Похожие отношения связывают аронник и мясную муху. Правда, здесь речь идет не о феромонах, а просто об аттрактантах. Один из средиземноморских видов аронника, Helicodiceros muscivorus, цветет красивыми и крупными цветами, запах которых примечательно похож на смрад разлагающегося трупа. Мясным мухам он очень нравится, и они пылко устремляются к цветку, который и сам ждет их с распростертыми объятиями. Тепло внутри цветка и его чарующий аромат успешно дурят наивным мухам головы; они ползают в поисках пищи, собирают на себя пыльцу и отправляются восвояси несолоно хлебавши. Как и в случае орхидей и пчел, цветок пользуется ими в своих корыстных интересах, ничем не вознаграждая за труды.

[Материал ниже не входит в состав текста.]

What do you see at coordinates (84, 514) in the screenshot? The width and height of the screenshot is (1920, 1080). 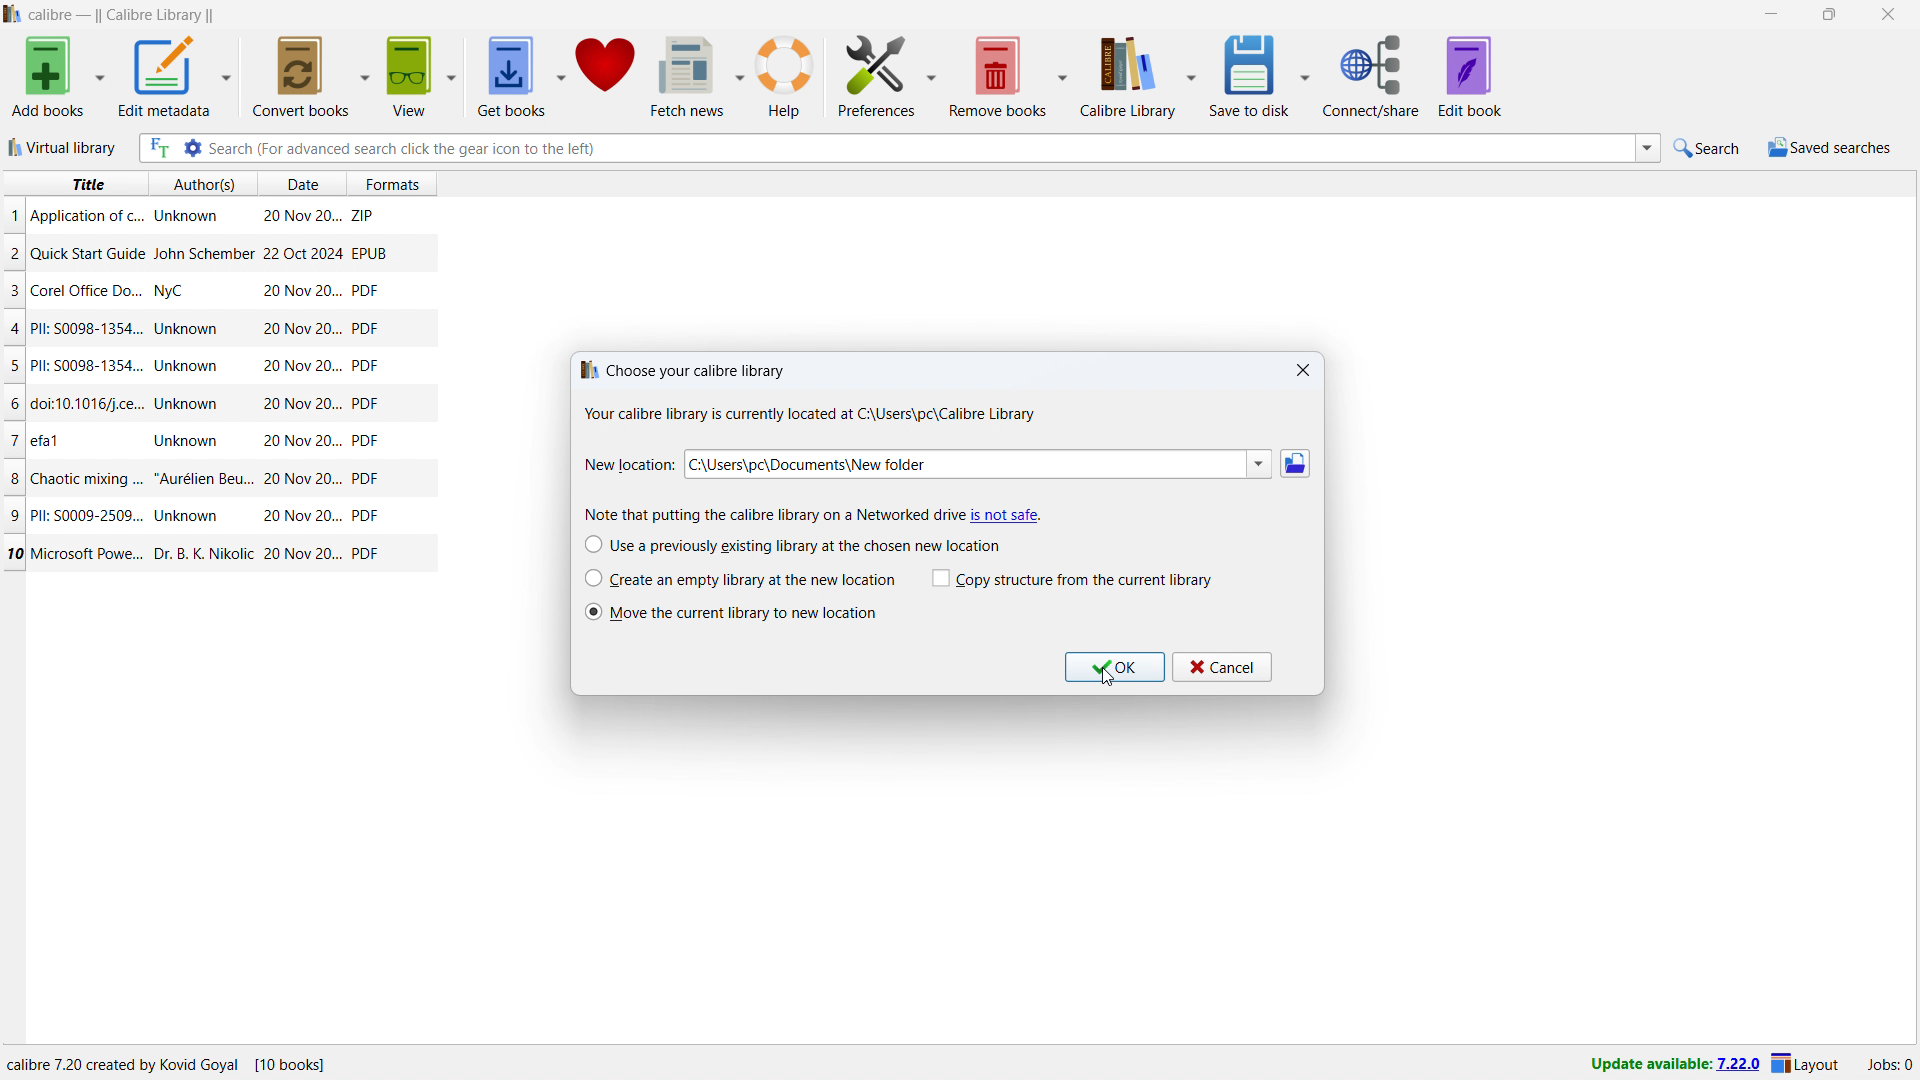 I see `Title` at bounding box center [84, 514].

Зато один из обитателей австралийских пустынь – древний паразитический вид саговника – изобрел куда более утонченную методику привлечения опылителей. У этого растения есть особи и мужского, и женского пола, так что проблема с опылением стоит перед ними достаточно остро. Как и многие другие растения, австралийский саговник привлекает для сбора пыльцы примитивных насекомых рода Cycadothrips. β-мирцен, углеводород, запах которого мы бы описали как травяной и бальзамический, является для трипсов феромоном – именно его и синтезирует саговник. Однако помимо этого он выработал особый механизм, делающий опыление особенно эффективным. На протяжении дня мужской цветок нагревается до 12 °C и тем отпугивает трипсов. Им не нравится не сама температура, а запах, так как β-мирцен, очень привлекательный для них в низкой концентрации, становится отталкивающим при высокой – а она растет от тепла. У женских цветков такого механизма нет, их температура остается постоянной. Получается, что насекомые шарахаются от чересчур сильного запаха мужских цветков и летят взамен к женским, завершая опылительный цикл.
Любовь и смерть
Лететь на запах секса не всегда безопасно – для некоторых мотыльков это подчас представляет прямую угрозу для жизни, как в тех китайских сказках, где прекрасная дева является одиноким путешественникам в ночи, а затем вдруг превращается в лису (в китайской мифологии лиса – злой дух). Пауки-бола называются так потому, что не плетут паутины; взамен этого они делают длинную нить с липким шариком на конце, действительно похожим на бола – традиционное приспособление для ловли скота. Эту нить они мечут в пролетающих мимо мотыльков, но она не была бы столь эффективной, если бы не пропитывающие ее химикаты, имитирующие половые феромоны жертв. Обычно каждый конкретный вид этих пауков охотится на один вид мотыльков и продуцирует для этого только один тип феромона. Как минимум в одном известном науке случае паук синтезирует два феромона для двух разных видов мотылька, которые летают по ночам, но в разное время. Для оптимизации охоты состав коктейля тоже меняется в течение ночи – в соответствии с тем, кто из мотыльков сейчас должен пролетать мимо. Каким образом эволюции удалось приноровить синтез разных химикатов к внешним условиям и построить такой разумный и изысканный механизм, мы пока не знаем. Экосистема – вообще очень сбалансированное явление, и присутствие в ней пауков-бола морально давит на мотыльков недостаточно, чтобы нарушить их внутривидовую химическую коммуникацию, да и уровень отлова не настолько высок, чтобы местная популяция могла пострадать всерьез.